1) History does matter;

2) History Repeats Itself, Just Not In The Same Frequency Nor Intensity;

3) Knowledge Is Power;

4) Reading Is Fundamental;

5) Detecting bias does matter;

6) Detecting reliability does matter;

7) Using Aristotle’s syllogism and;

8) Presentism.

As I mentioned in my Day 1: What Is A Mid-Life Crisis?, Dr. Gary North has had a great impact in motivating me to create this blog, (and website), in the first place. In addition, Dr. Gary North brings up an interesting point that I think has been an invaluable tool to give my students. 

Stop for a moment to reflect upon your life up to this moment.
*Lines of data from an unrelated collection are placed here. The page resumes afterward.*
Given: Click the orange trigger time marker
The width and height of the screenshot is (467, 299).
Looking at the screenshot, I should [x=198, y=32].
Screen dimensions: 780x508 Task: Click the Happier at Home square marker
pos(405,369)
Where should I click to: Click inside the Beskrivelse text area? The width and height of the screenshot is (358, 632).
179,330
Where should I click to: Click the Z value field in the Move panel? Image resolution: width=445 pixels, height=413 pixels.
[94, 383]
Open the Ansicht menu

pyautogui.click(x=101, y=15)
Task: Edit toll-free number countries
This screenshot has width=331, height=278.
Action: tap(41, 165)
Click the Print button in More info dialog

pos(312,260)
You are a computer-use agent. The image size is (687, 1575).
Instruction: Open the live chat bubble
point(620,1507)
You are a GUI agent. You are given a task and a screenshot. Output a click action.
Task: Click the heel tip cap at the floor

Consider the life events that you would consider to be…the good, the bad, and the ugly. 

Now, with those good, bad and ugly moments still in your head, consider the following question:

“Which of the following 2 lifestyles would you prefer based on your life experiences to date?”

Lifestyle 1):

Living around the year 1900, as a king or queen, with the following at your disposal and your beckon call:

A) Large estates invisible to the public;

B) Large staffs to care for you and these estates;

C) Untold amounts of jewelry and;

D) Yachts, for lavish entertaining…or;

Lifestyle 2):

Living today as yourself.

(Make sure that before you make this choice you put your cell-phone down…and your television remote as well…and no typing away on your computer either…no Google, no Wikipedia, no Siri, and no Alexa to help you answer the question….)

The answer appears to be rhetorical.  Living now, despite all of our bad and ugly experiences we may already have accumulated in our lifetime, would surely outweigh the benefits of being a monarch around the year 1900. 

I mean, how much jewelry can your wear on your body at the end of the day anyways?

The point in bringing up this hypothetical set of questions is to introduce the concept of presentism.  Presentism is basically an attitude.  The attitude of using your current experiences in your lifetime and imposing these experiences on those that have lived before you, including the first humans, no matter how long ago you may think they first appeared on Earth. 

I would suggest to you that presentism is perhaps the most important of the 8 considerations when looking for the truth. 

Without applying presentism when gathering data to help you answer life’s most impossible questions, I would submit to you that the truth you are seeking…

Will never be found.

How about this for another example of how the concept of presentism works:

Slavery.

Around 3,500 B.C., historians have concluded that the world’s first civilization began, in Southwest Asia. Southwest Asia contains Mesopotamia. Mesopotamia is known as the land between two rivers, containing both the Euphrates and the Tigris Rivers. It is here where the world’s first civilization began…the Sumerian city-states.

What makes the Sumerians the world’s first civilization?

Among other things, the beginnings of written history can ultimately be traced back to them.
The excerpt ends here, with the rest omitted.